§ Given text:
============

Indeed, a short decade ago who would have thought that we'd have smartphones that can translate languages, make dinner reservations and never let us get lost--let alone have over 17,000 travel apps. That we'd have digital cameras and Instagram family and friends instead of sending postcards; or crowd-source our vacations instead of use a travel agent. And that ATM's would be on every corner of every city of the world eliminating the need for travelers checks.

We take for granted all this creative destruction, disruptive technology and travel game changers.

No one can predict the future of course, but looking into my crystal ball as I travel the world, I see a confusing few mash up trends that are my best bets on the coming future of travel in 2015...and beyond.

The Non-Travel Travel Index:
When you mash the Travelers Misery Index (long lines, flight delays, cramped seats, 85% load factors, uncivil passengers, 87% hotel occupancy, overcrowded destinations, etc.) with the Airline Rip-Off Index (being nickel and dimed, lied to, unilateral changes to frequent flyer programs, dismal costumer service, etc.); this ever growing avalanche of indignities and expenses is turning many travelers off creating the Non-Travel Travel Index.

It occurs when great travelers like Pico Iyer now suggest that we not travel anymore and just "enjoy stillness in our lives". Isn't space tourism really the ultimate trip to nowhere? Up and down and no good restaurants! Even Marriot is offering virtual reality travel experiences. Maybe the staycation was the beginning of the trend. Is travel to become a thing of the past in 10 years? Will the Xbox360 3-D, the Virtual Vacation system, create immersion vacation-like experiences in the privacy of our own homes, so you don't have go anywhere? Time will tell.

The Selfie-Drone Nexus Index:
Selfies have gotten way out of control. From a fun once-in-a-blue-moon Facebook post to annoying 3-a-day habits to outright reprehensible narcissism. Anybody who's ever taken one in a bathroom or has more than 50 posts on Instagram is suffering chronic selfitis. Travelers are just as bad with their ego-gratifying I-Was-There selfies. Well, when selfies and GoPro's are mashed up against the growing privatization of drones--the genie is out of the bottle.

============

§ Task list:
1) In the travel trends article, rewrite the passage starting at "Indeed, a short" and ending at "travel game changers.", replacing "postcards" with "letters".
2) According to the travel trends article, how many travel apps are there now?
3) Continue the travel trends article from its final sentence.

§ Data extract:
============

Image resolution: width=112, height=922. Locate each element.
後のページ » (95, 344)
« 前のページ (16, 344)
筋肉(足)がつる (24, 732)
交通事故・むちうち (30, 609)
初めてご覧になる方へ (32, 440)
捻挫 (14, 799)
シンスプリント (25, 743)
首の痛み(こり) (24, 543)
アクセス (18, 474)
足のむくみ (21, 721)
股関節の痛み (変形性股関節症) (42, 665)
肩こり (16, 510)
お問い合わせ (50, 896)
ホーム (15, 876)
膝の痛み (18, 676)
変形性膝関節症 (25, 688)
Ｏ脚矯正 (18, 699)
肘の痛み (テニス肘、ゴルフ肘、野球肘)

============

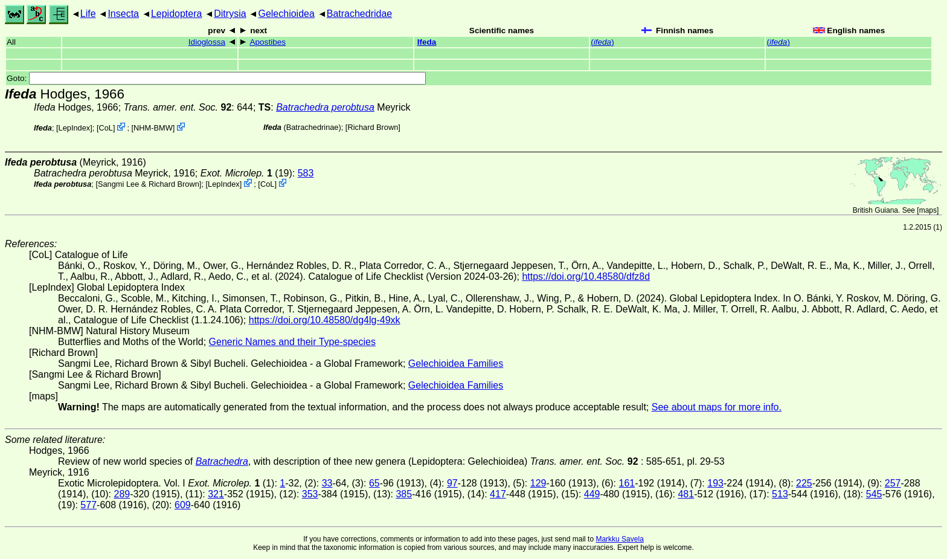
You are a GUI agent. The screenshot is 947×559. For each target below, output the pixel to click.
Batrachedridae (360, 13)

============

§ Answers provided:
1)
Indeed, a short decade ago who would have thought that we'd have smartphones that can translate languages, make dinner reservations and never let us get lost--let alone have over 17,000 travel apps. That we'd have digital cameras and Instagram family and friends instead of sending letters; or crowd-source our vacations instead of use a travel agent. And that ATM's would be on every corner of every city of the world eliminating the need for travelers checks.

We take for granted all this creative destruction, disruptive technology and travel game changers.

2) Over 17,000.

3)
Forget the use of silly selfie sticks, private hobby drones on the market are already testing commercial pilot's patience about once a day according to the FAA. It should come as no surprise that when travelers en mass start taking pocket drone seflies from more extreme angles, at higher heights and from more exotic geographic destinations (a site called Dronstagram flaunts them!)--what could possibly go wrong? Aside from the obvious privacy issues, it is not if, but when a tragic accident occurs. Things could get ugly. Word to the wise: Don't be taking your pocket camera drones into countries that don't share our sense of humor.

The Competitive Travel Index:
It is said that the more mundane our daily lives the more ambitious our adventures. And once again, life imitates art. Young-at-heart empty-nest Baby Boomers, Gen Xers and Millennials alike, all want authentic in the age of reality TV, They are no longer satisfied being force-fed on dull cruises or taking sleep on the beach vacations. Adventurous travelers want participatory experiences (site-doing) and to be challenged. It may have started with the fictional "Around the World in Eighty Days" but it was The Amazing Race reality TV show that drove travelers into the arms of a new exotic sport--that of competitive travel.

Travelers are all would-be Magellan's and braggers at heart: "Sure I've been there. But have you been there?" "How many countries have you been to?" And new and exciting travel adventure products have begun to fill their soul-aching void, like: the regional rickshaw rallies of Southeast Asia, and the granddaddy of all competitive travel, the annual world travel championship known as The Global Scavenger Hunt. Competitive adventures like these, allow the most jaded and adventurous travelers to test their savvy and Travel IQ against the world's best. Maybe we'll see travel as an Olympic sport in 2024?

The Travel Destination Rationing Index:
Tourism is booming. Over one billion people crossed borders last year! Every global middle class consumer wants to experience Machu Pichu and Angkor Wat, see the Mona Lisa in the Louvre, and hike Half Dome in Yosemite. Demand is skyrocketing. And the obvious impacts of climate change is making people want to see the last-chance spots (Galápagos Islands, Great Barrier Reef, Maldives, Mount Kilimanjaro, and the glaciers of Patagonia) before it's too late. Tourism evenly distributed shouldn't be a problem; but the growing effects of vacation time inequality (America's Vacation Deficit Disorder) is creating not only a scarcity of time but a scarcity of place too.

Look for hotel capacity limits and infrastructure overload to take place, especially during peak travel periods like during traditional summer vacations and the Christmas and Easter breaks. Look for not only time and date-sensitive reservations to be de rigueur, but for world heritage sites to start limiting daily attendance--some ski resorts have for years. Look for lottery systems to start popping up allocating scare tickets; and then for scalpers to start buying up excess prime hotel rooms in places like New York, London, Paris and Venice to resell to the highest bidders. And you thought concert tickets where getting expensive!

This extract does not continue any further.